Il simbolo del nutrimento celeste distribuito da Gesù durante l’ultima Cena con le parole ‘carne’ e ‘sangue’, non doveva costituire nessun rituale della comunione, così come fu istituito in seguito nel Concilio di Nicea (325 d.C.); esso era solo un condividere del pane o altri generi alimentari (l’agape), in memoria dell’ultima Cena, ma che non aveva nessuna valenza redentrice, e diventò poi legge, attuabile tramite un’ostia, cioè pane azzimo, dietro l’obbligo di osservanza per tutti i cristiani, solo dopo il 1563 con il Concilio di Trento.
La vera ‘comunione’ è invece un misterioso processo che deve attivarsi proprio nel cuore umano (luogo cruciale, privilegiato, della nostra unione d’amore con Dio, ma che chiama in causa anche le ragioni del nostro rovinoso allontanamento, da Lui…). Un processo che conferma e rafforza il significato di ‘amore’, così come il Signore lo intende: non la tiepida ripetizione di parole vuote, né l’impulso emotivo manifestato in momentanee azioni esteriori, frutto di un fraintendimento della Sua parola e dei Suoi gesti, ma la messa in opera di un bene libero, svincolato dall’amor proprio, rivolto solamente a Lui, e che liberamente si realizza nel bene verso il prossimo.
Se invece, pur avendo accolto Dio stesso nella libertà, si rifiuta la Sua Grazia, ciò non è senza conseguenze: l’anima malata nell’uomo, che all’inizio della sua incarnazione è debole e immatura, sempre bisognosa del giusto nutrimento, quando si allontana dal proprio Medico Creatore perde la possibilità di rafforzarsi, rimandando così il suo perfezionamento sulla Terra che la aiuterebbe nel momento del ritorno nell’aldilà, alla Casa del Padre.
Perciò siamo spronati ad andare adesso, alla Sua Tavola, perché i tempi si faranno difficili e non sarà più possibile attingere il nutrimento offerto.
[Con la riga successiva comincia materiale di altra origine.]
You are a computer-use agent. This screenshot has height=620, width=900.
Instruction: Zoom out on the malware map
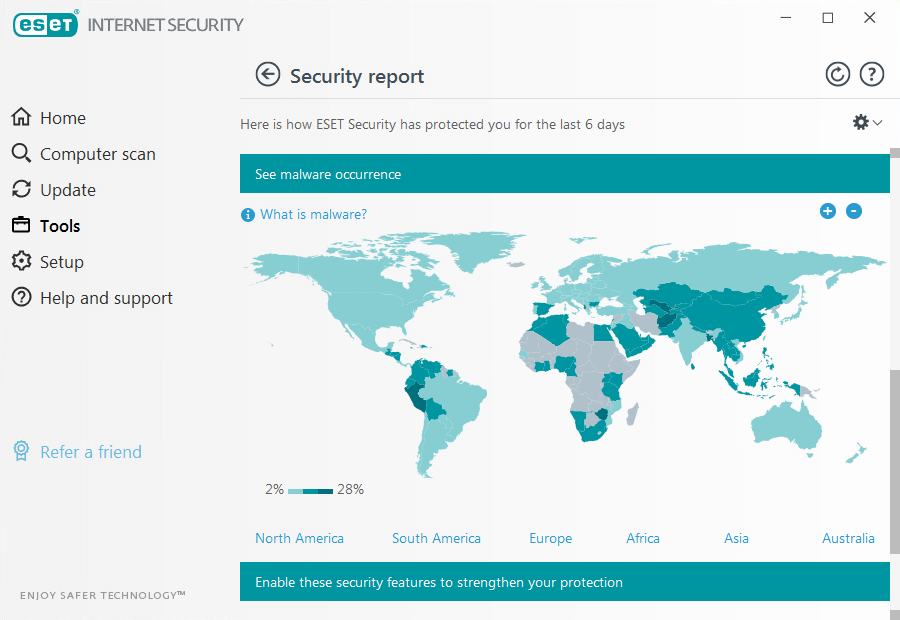pos(854,211)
E in verità, difficili lo sono già ora, che è palese come l’umanità si sia sfacciatamente votata all’auto–distruzione, anziché perseguire l’auto–formazione (7089) “Verrà il tempo in cui vi mancherà anche ciò di cui avete bisogno per la vostra vita terrena, se il Mio avversario non ve ne fornirà in modo abbondante, tale da farvi dimenticare la vostra anima”.
A maggior ragione, dunque, le parole ‘Fate questo in memoria di Me’ non sono da intendersi come l’obbligo a reiterare una ‘cerimonia’ per ottenerne un effetto, ma un invito a desiderare sempre l’unione con Lui, adempiendo il comandamento dell’amore per il prossimo grazie alla trasmissione della Sua Parola, in un rapporto diretto che ci assicura la Sua presenza, fonte viva che sgorga eternamente, e dà sostentamento materiale e forza spirituale a chi ciò desidera e chiede.
E questo può avvenire, Egli assicura, anche nei luoghi dove la Parola viene offerta ‘ufficialmente’, o anche, dove si tengono delle semplici conversazioni spirituali, quando chi chiede, desidera seriamente ricevere il giusto nutrimento per la propria anima. Infatti, là ‘dove due o tre sono riuniti nel Suo nome’, innumerevoli esseri spirituali prendono parte alla benedizione, desiderano essere istruiti e istruire, e guidano i pensieri degli uomini a ricevere la verità senza lasciarsi impressionare dall’errore che l’azione dell’avversario potrebbe insinuare.
Così riceviamo il nutrimento che vale, l’unico in grado di farci percepire la divina presenza, che nella nostra forma materiale umana si esprime manifestandosi proprio nello spirituale legato in questa forma, che è una Sua parte, e che dopo la ‘caduta’ deve poter tornare nuovamente a Lui, nella perfezione. Perciò il Dio incarnato, Gesù, si darà sempre a coloro che vogliono riceverLo, e li nutrirà allo stesso modo dei primi discepoli, con la Sua Parola, carne e sangue, quale Pane e Vino celestiali: (4908) “Per questo vi ho scelti, affinché siate Miei ospiti e siate saziati alla Mia mensa…”.